Il web pagherà gli editori per le loro notizie. Questo è l’assunto di base della vicenda Google e Facebook che sta facendo il giro del mondo dall’Australia alla Francia, ma si parla di un traguardo vicino anche in Italia. È stato trovato il modo perché giornali e web collaborino con un certo equilibrio di potere o, almeno, ci provino.
È ancora presto per trarre conclusioni, e soprattutto per cantar vittoria da parte degli editori. Se Google e Facebook pagheranno per l’uso degli articoli non è una vittoria del diritto a informare, ma un traguardo dell’editoria che fatica a guadagnare. Soprattutto sul web.
Google News Showcase, lo spazio per gli editori
“Tutto ruoterà attorno a Google News Showcase, prodotto che ora riguarda oltre 500 pubblicazioni a livello globale in una dozzina di paesi tra cui Germania, Brasile, Canada, Francia, Giappone, Uk e Argentina. Saranno i singoli editori a scegliere le storie da presentare nel pannello vetrina. E Google pagherà a monte per questa produzione”. Sole 24 ore del 19 febbraio 2021.
“Si tratta di una sorta di edicola digitale, una vetrina per il giornalismo di qualità in cui gli editori potranno dare valore, anche economico, ai loro contenuti online. Nella pratica si traduce in una serie di pannelli contenenti articoli personalizzabili dalle stesse testate con contenuti multimediali e link”. Corriere della Sera del 19 febbraio 2021.

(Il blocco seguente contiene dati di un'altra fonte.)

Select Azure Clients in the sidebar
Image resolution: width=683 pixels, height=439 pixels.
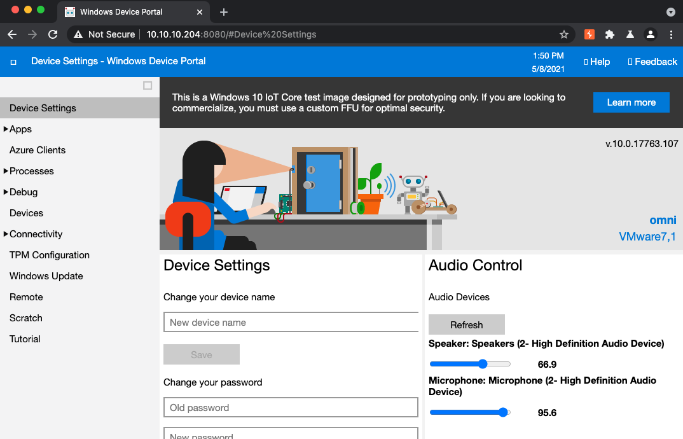(x=38, y=150)
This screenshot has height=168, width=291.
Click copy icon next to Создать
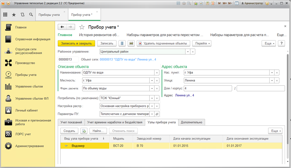(83, 131)
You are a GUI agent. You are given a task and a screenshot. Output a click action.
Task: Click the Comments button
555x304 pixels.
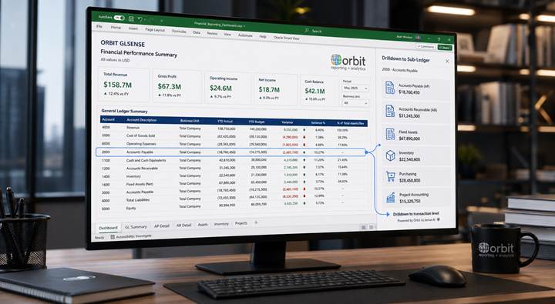click(x=426, y=46)
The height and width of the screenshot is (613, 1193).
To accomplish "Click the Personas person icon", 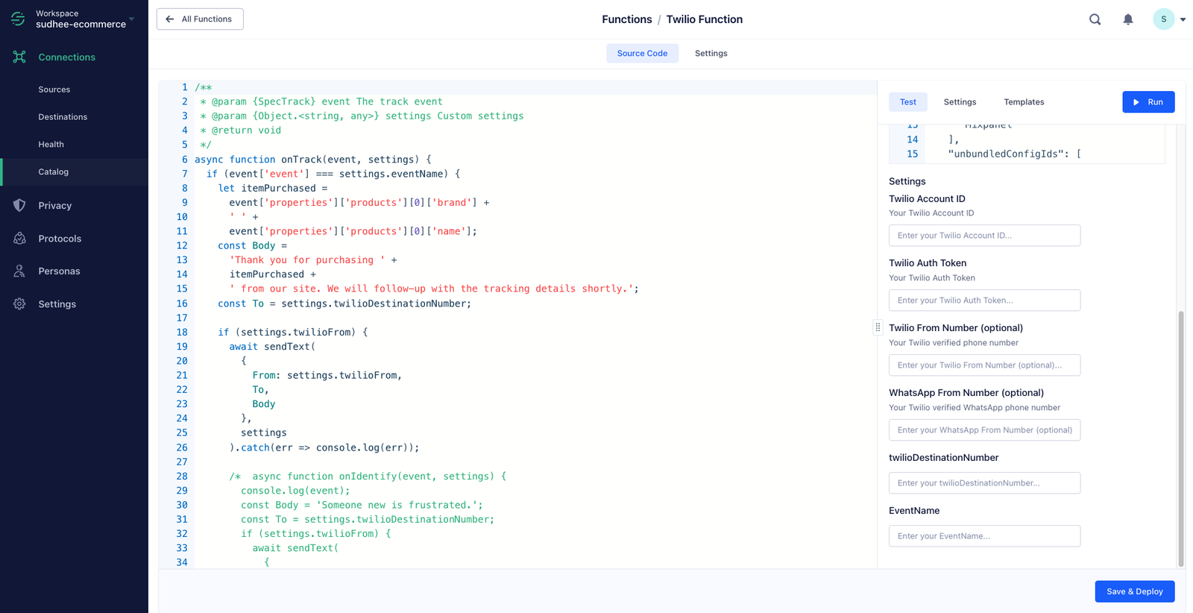I will click(19, 271).
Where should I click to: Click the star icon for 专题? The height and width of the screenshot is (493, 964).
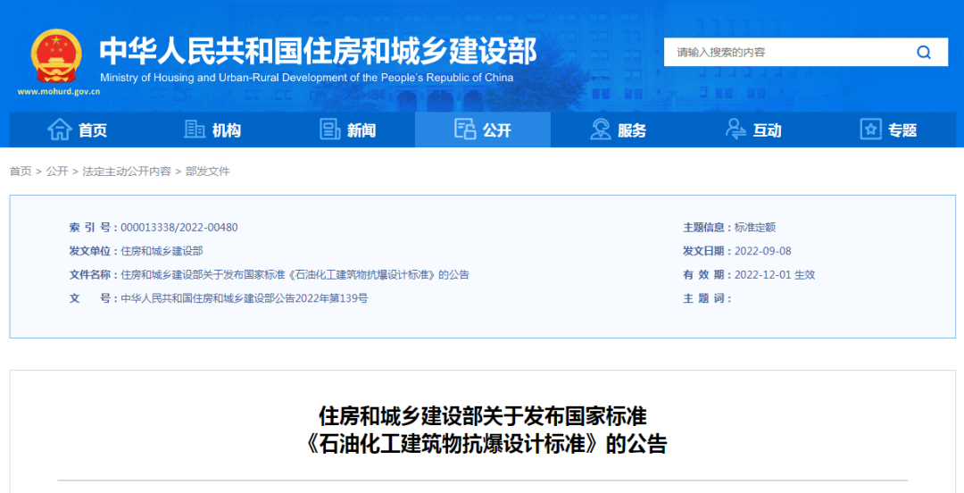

Dopo qualche giorno di incertezza, anche per Facebook si è trovata l’intesa. Il social aveva oscurato gli editori in Australia, un’azione considerata ostile nei confronti della richiesta di pagamento. In pratica anche Facebook si impegna a “sostenere economicamente” – perché di questo si tratta in nome del copyright – i giornali facendo accordi individuali.
Gli editori si fanno pagare, ma la trasparenza resta una questione marginale quando sarebbe fondamentale. Al web conviene più pagare che essere trasparenti? La collaborazione viene da qui: da una migliore condivisione dei meccanismi interni, per quanto non del tutto esplicitati. Perchè sono questi meccanismi che pongono in una situazione dominante Google e Facebook. E gli editori invece di farsi pagare perché mister G. e mister F. continuino ad usare quelle leve a piacimento dovrebbero collaborare in un sistema “informazione”.
Internet non è solo veicolo di informazioni per i media tradizionali, è generatore di informazioni. Sul social sono nate altre forme di creazione di contenuti informativi che non chiedono di farsi pagare. Anyway, se i colossi sono disposti a pagare vuol dire che ci guadagnano o che comunque hanno scelto la via meno vincolante.
Nella legge australiana si parla tuttavia di un impegno maggiore per la trasparenza degli algoritmi e tempestività sui suoi cambiamenti.
Il web pagherà gli editori
La questione in un modo sensato l’ha delineata il Post in questa newsletter, partendo dalla narrazione parziale e sbagliata che ne è stata data: “giornali buoni e internet cattiva”. Non è proprio così infatti. Perché le aziende editoriali sono aziende e quindi per quale motivo devono essere agevolate rispetto a chi produce e vende altri prodotti?
L’editoria è in crisi (da anni) e come tutte le persone in crisi, che faticano ad affrontare la propria situazione, addossa la responsabilità (e la soluzione?) agli altri. Quindi il web pagherà gli editori.
Non è bella l’idea di un’editoria assistenzialista, che chiede i soldi allo stato perché l’informazione è un diritto fondamentale dei cittadini o che obbliga internet a pagare. L’editoria è un’impresa e come tale deve funzionare. Offre un prodotto immateriale speciale perché l’informazione è sì anche un diritto e dovere per cui non può prescindere dall’etica.
Ma allora, in un mondo ideale, l’editoria dovrebbe essere un settore che regge e che con lo stato e con il web crea accordi di valore aggiunto, di miglioramento. Un conto è fare degli accordi win win come stanno provando a fare (un po’ coercitivamente), un conto è l’obbligo in nome di un copyright il cui diritto va riguardato in generale. Perché internet ha scoperchiato l’abitudine e la considerazione che cittadini, utenti, lettori hanno del genio e del lavoro intellettuale altrui di cui crediamo di poterci appropriare. Ma qui si apre un altro capitolo.